Nanobubbles Form at Active Hydrophobic Spots on the Luminal Aspect of Blood Vessels: Consequences for Decompression Illness in Diving and Possible Implications for Autoimmune Disease-An Overview

• Published in: Frontiers in physiology Vol. 8; p. 591
• Main Author: Arieli, Ran
• Format: Journal Article
• Language: English
• Published: Switzerland Frontiers Media S.A 15.08.2017
• Subjects: decompression illness; endothel; nucleation; Physiology; sheep; stabilization; surfactant; nucleation; endothel; stabilization; decompression illness; sheep; surfactant
• ISSN: 1664-042X; 1664-042X
• DOI: 10.3389/fphys.2017.00591

Decompression illness (DCI) occurs following a reduction in ambient pressure. Decompression bubbles can expand and develop only from pre-existing gas micronuclei. The different hypotheses hitherto proposed regarding the nucleation and stabilization of gas micronuclei have never been validated. It is known that nanobubbles form spontaneously when a smooth hydrophobic surface is submerged in water containing dissolved gas. These nanobubbles may be the long sought-after gas micronuclei underlying decompression bubbles and DCI. We exposed hydrophobic and hydrophilic silicon wafers under water to hyperbaric pressure. After decompression, bubbles appeared on the hydrophobic but not the hydrophilic wafers. In a further series of experiments, we placed large ovine blood vessels in a cooled high pressure chamber at 1,000 kPa for about 20 h. Bubbles evolved at definite spots in all the types of blood vessels. These bubble-producing spots stained positive for lipids, and were henceforth termed "active hydrophobic spots" (AHS). The lung surfactant dipalmitoylphosphatidylcholine (DPPC), was found both in the plasma of the sheep and at the AHS. Bubbles detached from the blood vessel in pulsatile flow after reaching a mean diameter of ~1.0 mm. Bubble expansion was bi-phasic-a slow initiation phase which peaked 45 min after decompression, followed by fast diffusion-controlled growth.

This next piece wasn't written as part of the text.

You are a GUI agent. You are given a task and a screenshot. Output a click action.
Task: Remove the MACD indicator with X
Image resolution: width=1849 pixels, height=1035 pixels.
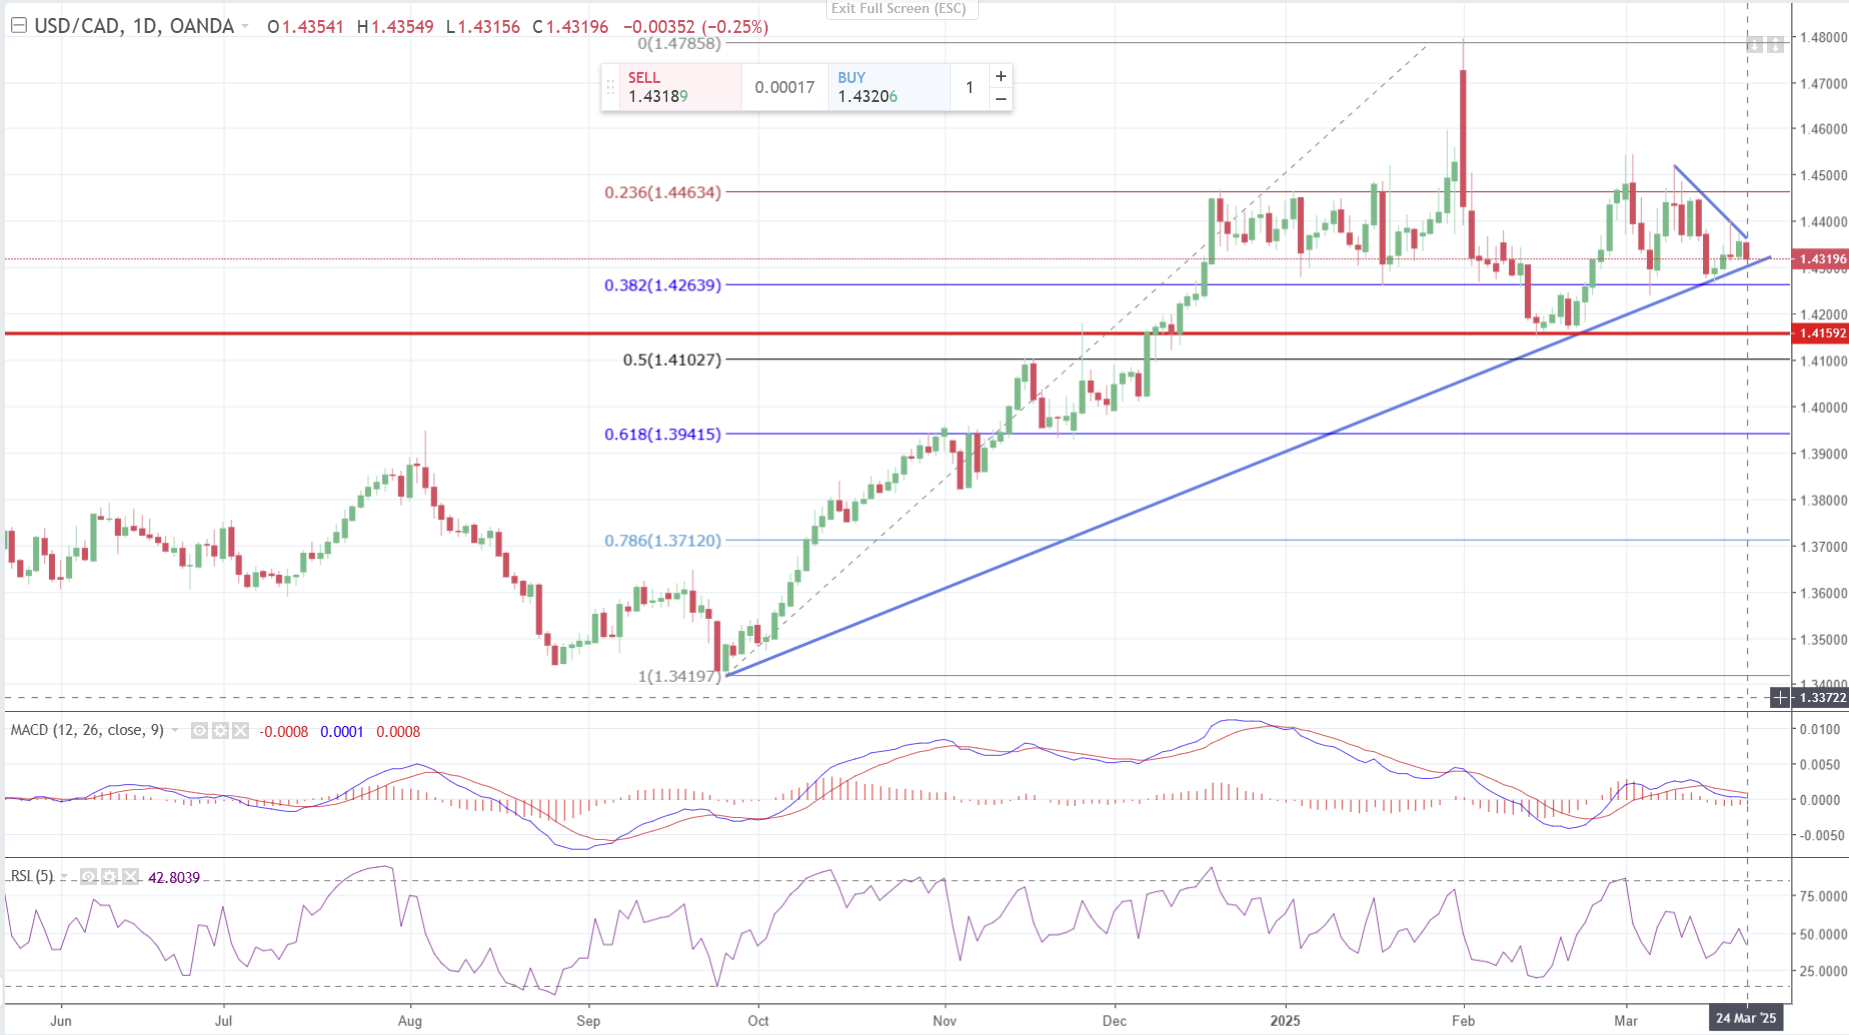(x=240, y=731)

Many features of decompression from diving correlate with this finding of AHS on the blood vessels. (1) Variability between bubblers and non-bubblers. (2) An age-related effect and adaptation. (3) The increased risk of DCI on a second dive. (4) Symptoms of neurologic decompression sickness. (5) Preconditioning before a dive. (6) A bi-phasic mechanism of bubble expansion. (7) Increased bubble formation with depth. (8) Endothelial injury. (9) The presence of endothelial microparticles. Finally, constant contact between nanobubbles and plasma may result in distortion of proteins and their transformation into autoantigens.